(Collected data)

-----

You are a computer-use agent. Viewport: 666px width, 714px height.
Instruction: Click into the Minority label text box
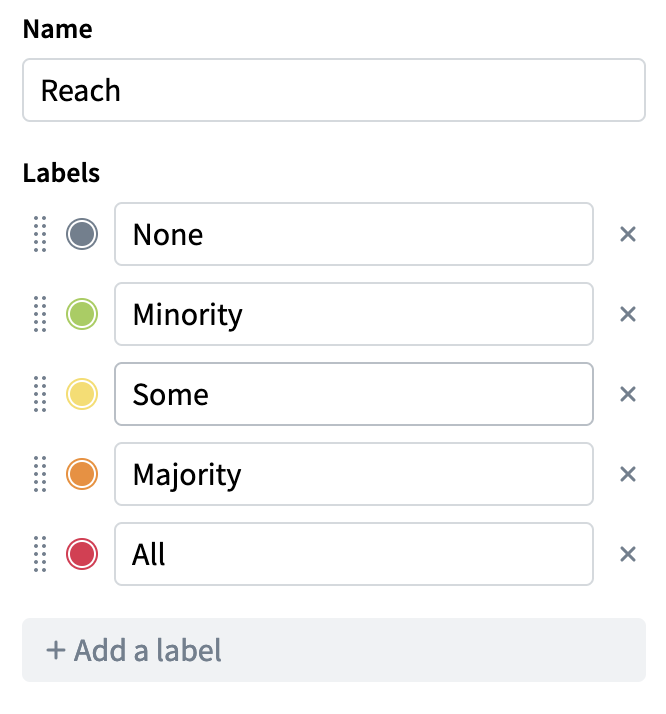coord(353,315)
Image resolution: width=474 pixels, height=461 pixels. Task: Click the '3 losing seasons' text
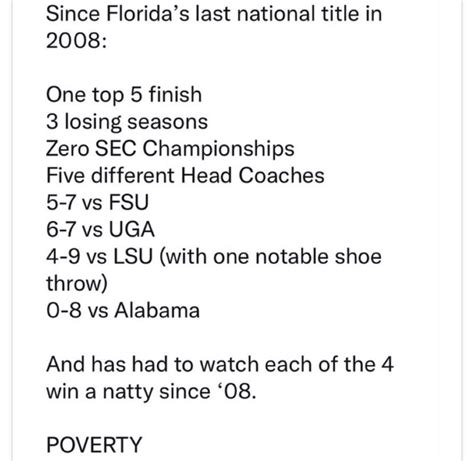pyautogui.click(x=127, y=122)
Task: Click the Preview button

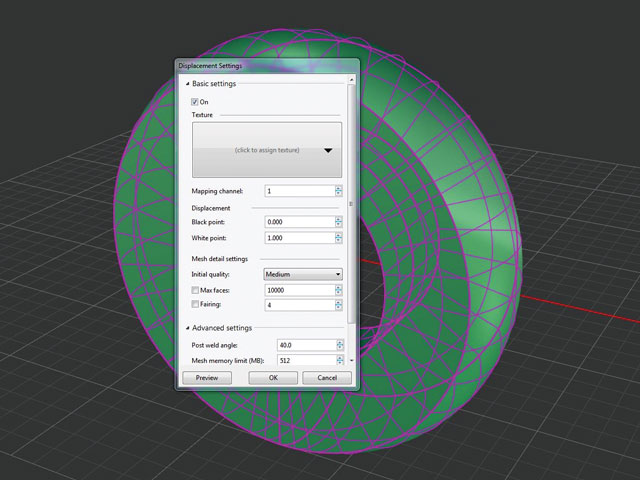Action: point(207,378)
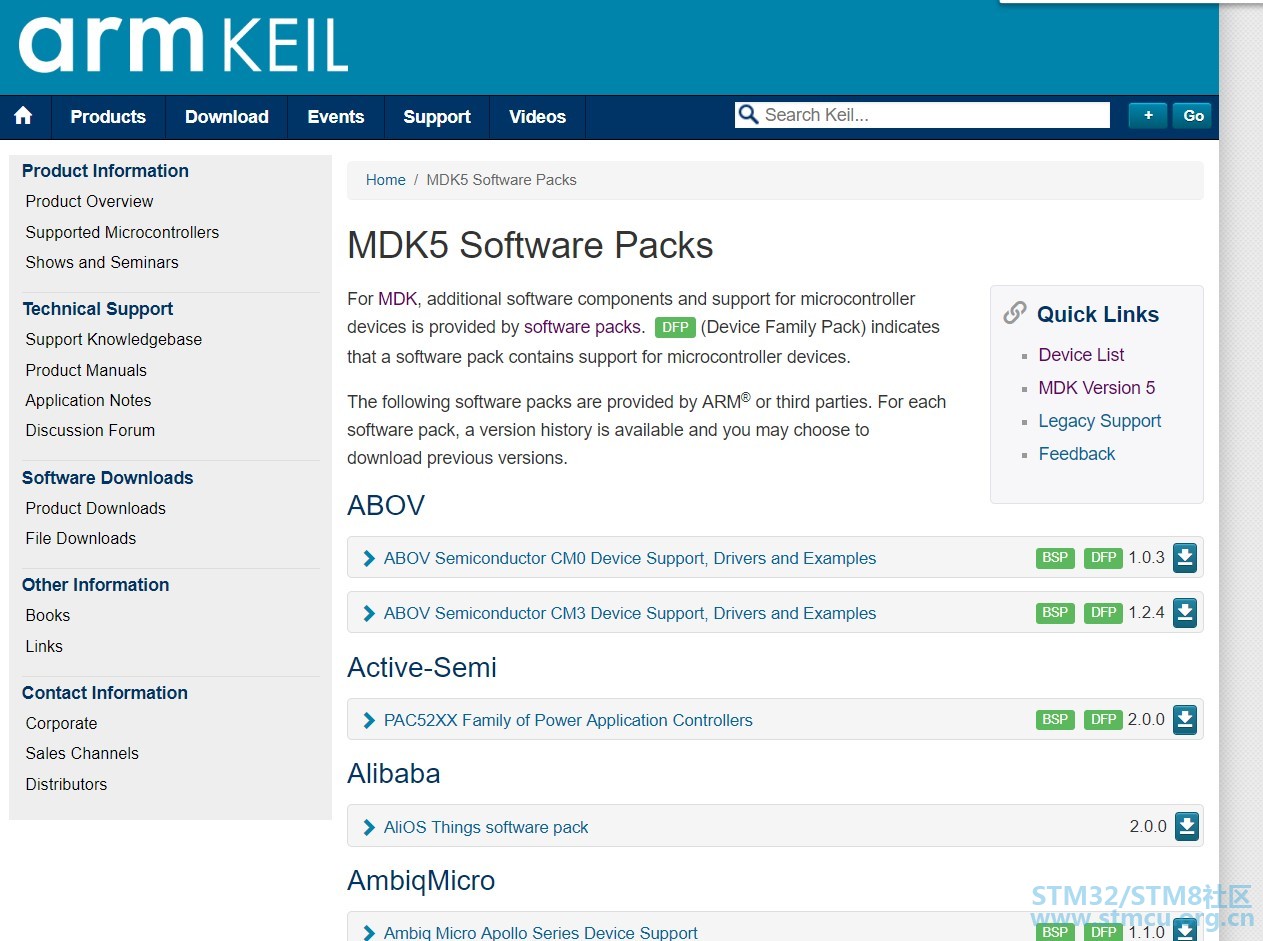This screenshot has width=1263, height=941.
Task: Open Supported Microcontrollers sidebar link
Action: [x=122, y=232]
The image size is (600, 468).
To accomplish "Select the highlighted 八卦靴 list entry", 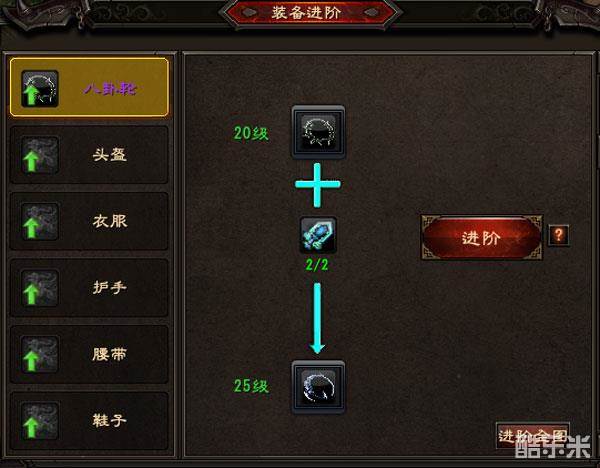I will pos(89,87).
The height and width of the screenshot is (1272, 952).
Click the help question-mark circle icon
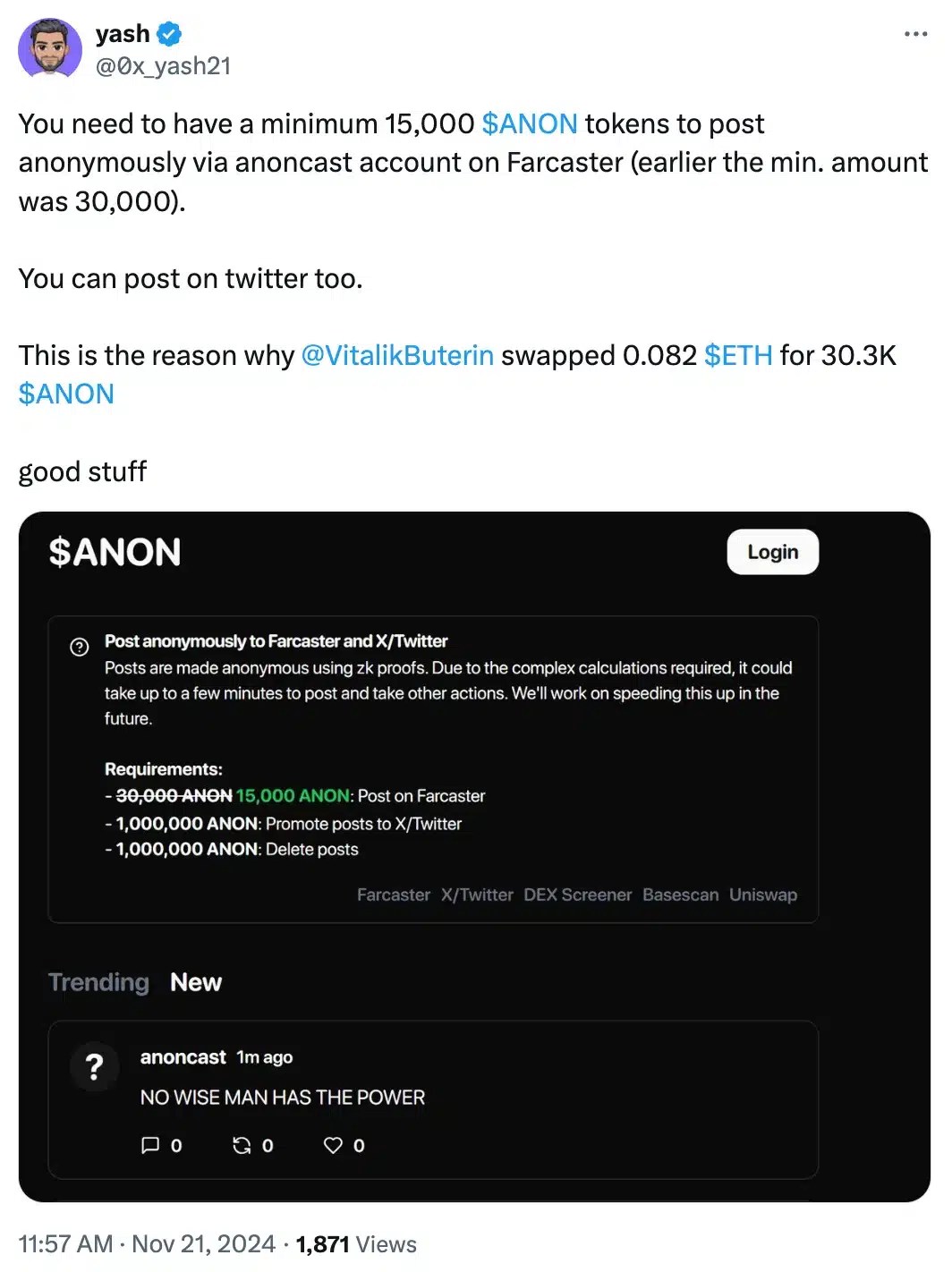point(80,647)
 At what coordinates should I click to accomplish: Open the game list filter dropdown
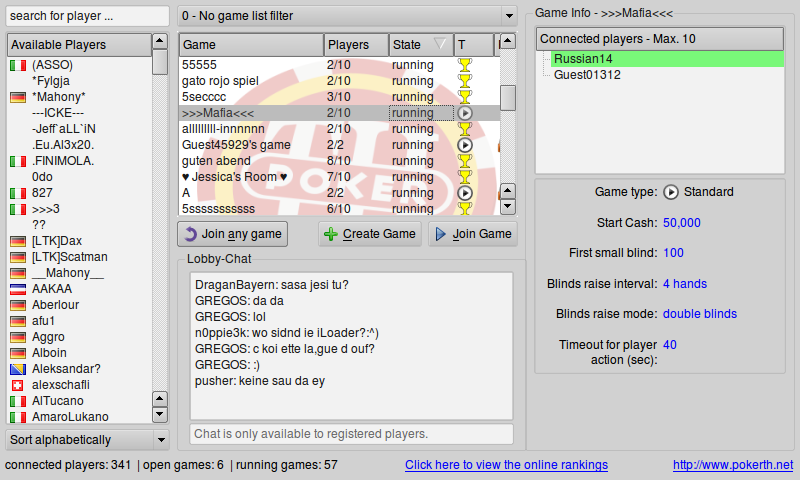(346, 16)
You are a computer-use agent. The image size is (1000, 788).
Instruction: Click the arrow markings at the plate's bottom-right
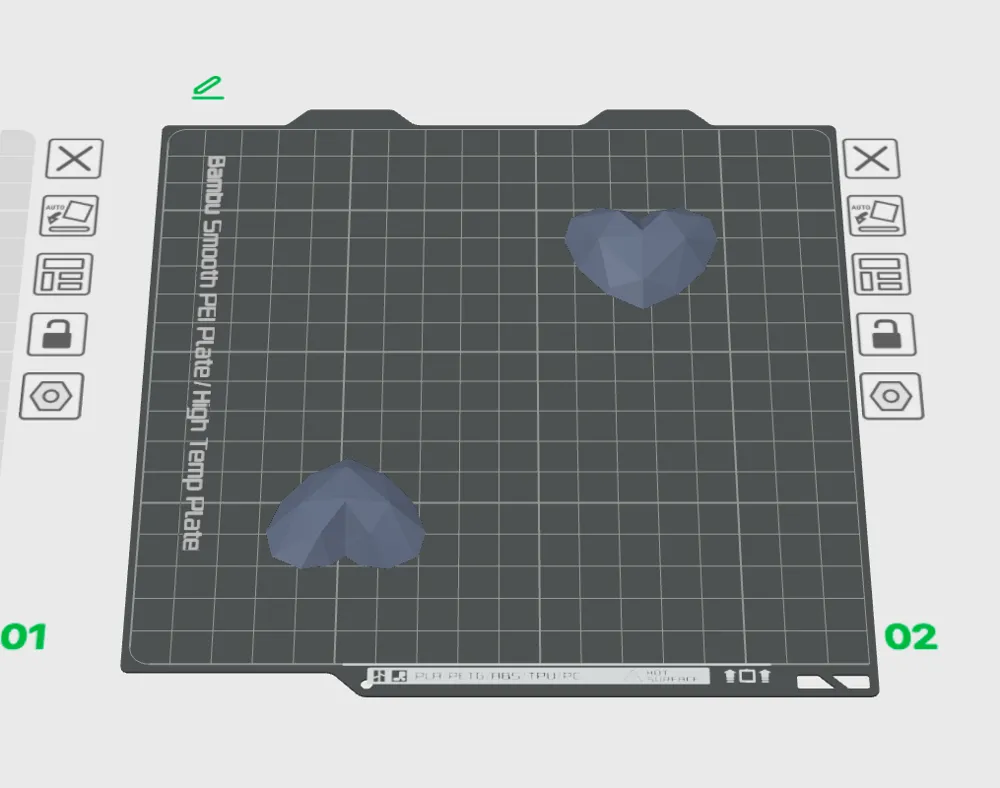(x=833, y=681)
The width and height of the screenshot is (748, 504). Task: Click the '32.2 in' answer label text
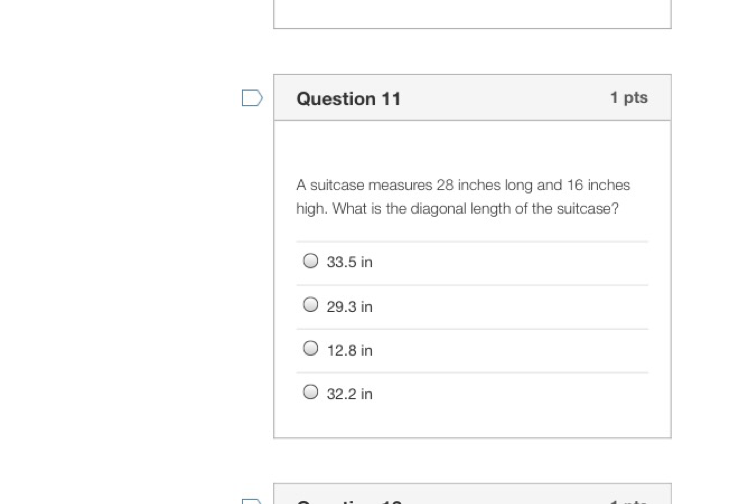tap(349, 394)
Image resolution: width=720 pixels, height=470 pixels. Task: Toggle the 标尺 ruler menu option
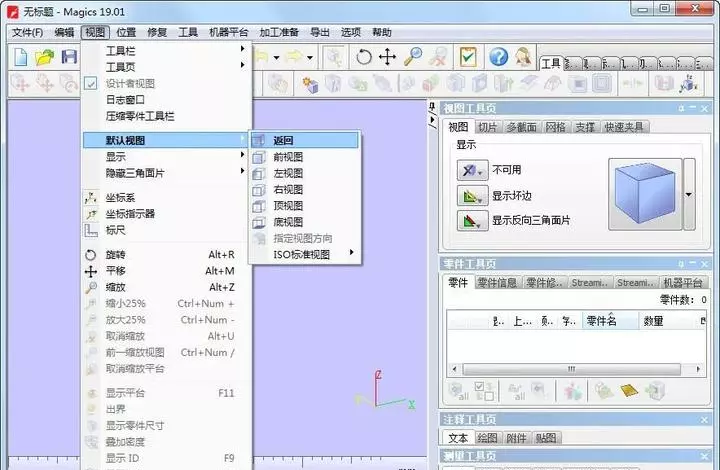click(116, 230)
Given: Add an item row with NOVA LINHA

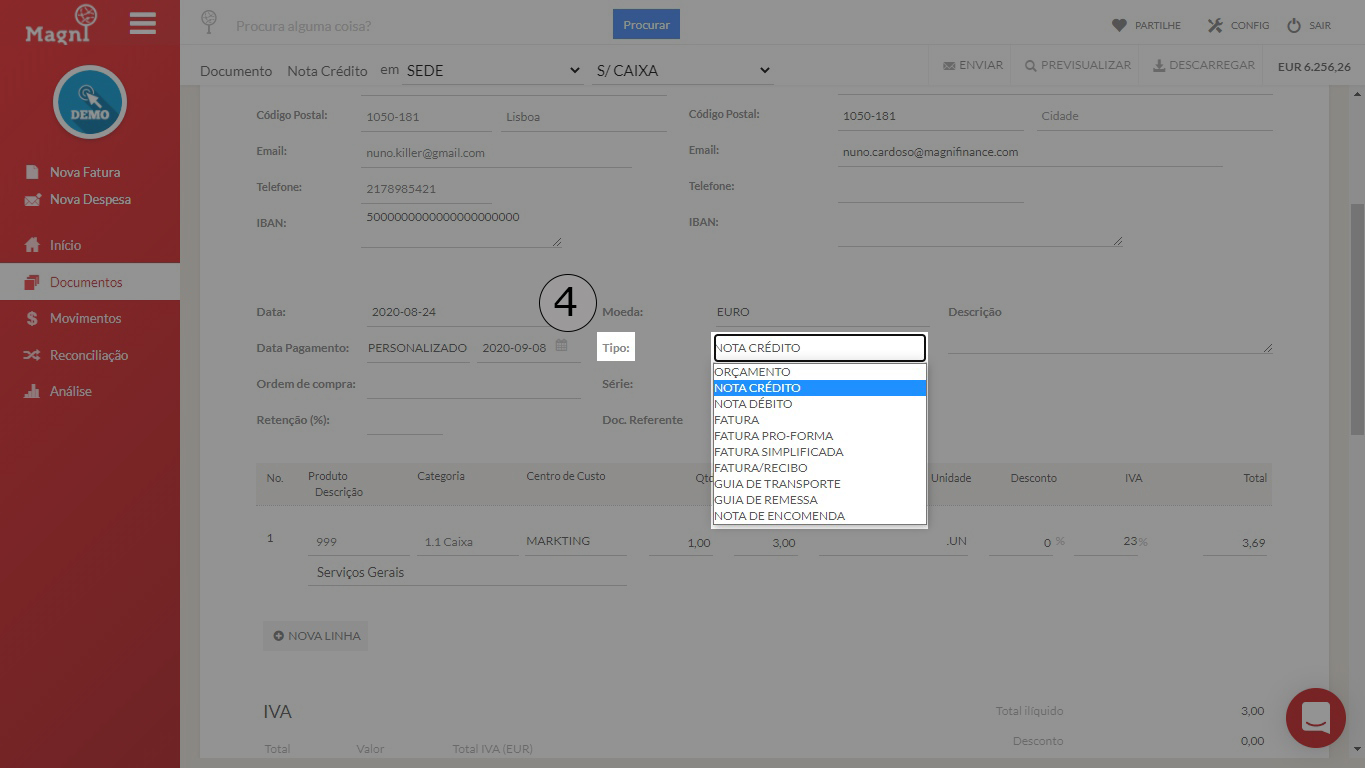Looking at the screenshot, I should (x=314, y=635).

-----

**The problem**
All lines from the one containing "You are a computer-use agent. The" to the last line of the records above, both included, need to be repeated word for word; omit the pictures.

**Exercise solution**
You are a computer-use agent. The image size is (1000, 788).
Instruction: Click the arrow markings at the plate's bottom-right
(x=833, y=681)
The width and height of the screenshot is (748, 504). Task: Click the '32.2 in' answer label text
tap(349, 394)
Image resolution: width=720 pixels, height=470 pixels. Task: Toggle the 标尺 ruler menu option
click(116, 230)
Given: Add an item row with NOVA LINHA

Looking at the screenshot, I should (x=314, y=635).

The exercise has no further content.